**SUPPLIED MATERIAL:**
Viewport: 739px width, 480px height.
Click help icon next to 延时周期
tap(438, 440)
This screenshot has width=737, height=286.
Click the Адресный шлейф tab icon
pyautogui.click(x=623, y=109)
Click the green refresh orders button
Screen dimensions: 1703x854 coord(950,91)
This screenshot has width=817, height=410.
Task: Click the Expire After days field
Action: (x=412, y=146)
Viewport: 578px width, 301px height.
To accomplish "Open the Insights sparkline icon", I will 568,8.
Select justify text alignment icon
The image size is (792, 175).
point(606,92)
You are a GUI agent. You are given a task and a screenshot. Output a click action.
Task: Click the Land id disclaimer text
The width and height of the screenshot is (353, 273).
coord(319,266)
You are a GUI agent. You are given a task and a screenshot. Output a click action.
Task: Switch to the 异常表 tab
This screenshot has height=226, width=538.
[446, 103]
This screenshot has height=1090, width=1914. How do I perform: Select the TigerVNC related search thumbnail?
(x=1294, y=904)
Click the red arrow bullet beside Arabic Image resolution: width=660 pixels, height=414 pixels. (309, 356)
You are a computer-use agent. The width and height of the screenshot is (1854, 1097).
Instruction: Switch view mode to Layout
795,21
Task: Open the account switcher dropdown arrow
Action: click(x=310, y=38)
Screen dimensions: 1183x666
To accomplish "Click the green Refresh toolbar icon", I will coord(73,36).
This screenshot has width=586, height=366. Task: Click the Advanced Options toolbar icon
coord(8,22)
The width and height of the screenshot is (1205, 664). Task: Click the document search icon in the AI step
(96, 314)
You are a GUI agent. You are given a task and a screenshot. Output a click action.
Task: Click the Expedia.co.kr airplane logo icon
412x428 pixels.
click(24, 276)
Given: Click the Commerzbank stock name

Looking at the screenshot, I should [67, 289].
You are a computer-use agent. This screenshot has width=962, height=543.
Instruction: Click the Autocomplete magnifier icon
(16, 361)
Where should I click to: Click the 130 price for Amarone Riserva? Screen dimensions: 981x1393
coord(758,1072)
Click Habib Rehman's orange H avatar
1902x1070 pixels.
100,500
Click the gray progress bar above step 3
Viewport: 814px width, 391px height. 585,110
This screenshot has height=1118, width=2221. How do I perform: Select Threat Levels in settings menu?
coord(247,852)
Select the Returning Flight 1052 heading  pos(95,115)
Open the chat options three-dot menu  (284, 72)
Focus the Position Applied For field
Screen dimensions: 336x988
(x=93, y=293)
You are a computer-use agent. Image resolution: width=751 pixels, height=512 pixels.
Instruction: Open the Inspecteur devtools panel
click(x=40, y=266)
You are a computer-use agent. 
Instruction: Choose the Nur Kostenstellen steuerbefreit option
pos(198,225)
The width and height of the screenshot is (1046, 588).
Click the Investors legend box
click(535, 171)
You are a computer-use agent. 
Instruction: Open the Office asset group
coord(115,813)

**WHAT THE TASK REQUIRES:** Rewrite the rows from the line containing "You are a computer-use agent. Image" through the end of the rows, changing "Instruction" to "Task" and leaving everything else as it is. Give only those lines.

**RESPONSE BELOW:**
You are a computer-use agent. Image resolution: width=751 pixels, height=512 pixels.
Task: Open the Inspecteur devtools panel
click(x=40, y=266)
You are a computer-use agent. 
Task: Choose the Nur Kostenstellen steuerbefreit option
pos(198,225)
The width and height of the screenshot is (1046, 588).
Click the Investors legend box
click(535, 171)
You are a computer-use agent. 
Task: Open the Office asset group
coord(115,813)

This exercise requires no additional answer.